Pew's results, released Feb. 28, suggest that plenty of Advanced Placement and National Writing Project teachers are already incorporating technology into their personal and professional lives, and that a majority of educators surveyed are ahead of the general population when it comes to technology use in daily life.
For example, 58 percent of teachers reported that they own a smartphone, compared with 45 percent of the general adult population. And 78 percent of teachers reported using social-networking tools, compared with 59 percent of all adults.
"On the whole, we came away feeling that teachers are pretty advanced in terms of tech use," said Kristen Purcell, the director of research at the Pew Internet project. "These tools are really becoming part of the learning process."

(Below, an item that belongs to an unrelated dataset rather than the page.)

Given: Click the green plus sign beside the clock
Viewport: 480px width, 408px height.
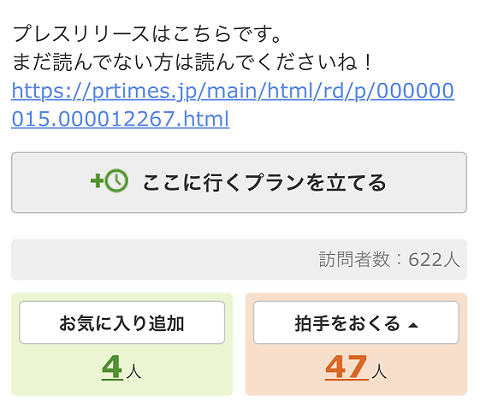Looking at the screenshot, I should tap(97, 181).
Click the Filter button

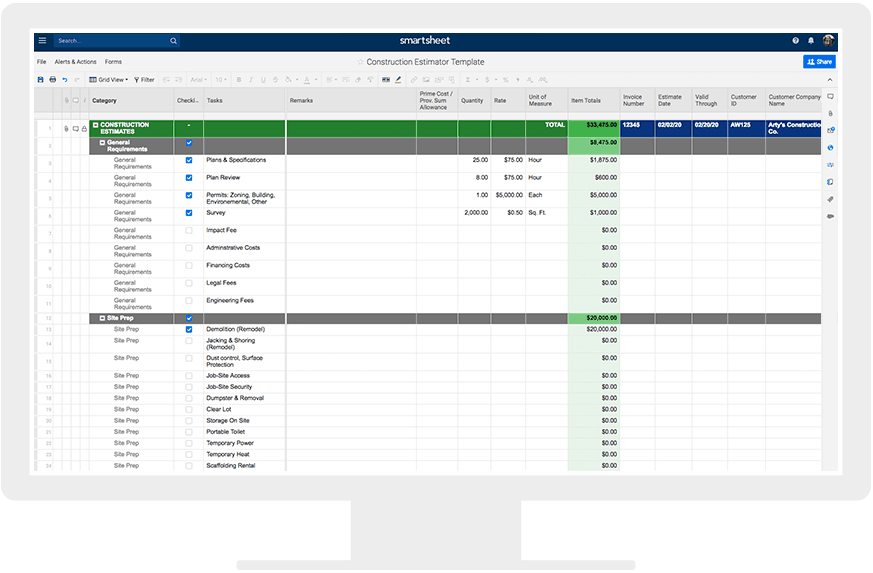click(x=144, y=79)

Many teachers are also using technology to enhance their teaching skills. Eighty percent of teachers said they regularly search online for lesson plans or professional-development resources, and 92 percent said the Internet has had a "major impact" on their ability to access content and other resources.
"It's not just about the engagement and making kids happy. Technology can also be a very effective tool for teachers," said Jennie Magiera, the digital learning coordinator for the Chicago-based Academy for Urban School Leadership, a nonprofit group that trains teachers and manages struggling schools.
Disruption vs. Innovation
When asked about the major obstacles to incorporating more technology into the classroom, teachers from lower-income areas cited pressure to teach to assessments, lack of access to digital resources, and a lack of technical support at a higher rate than their peers teaching in more affluent districts.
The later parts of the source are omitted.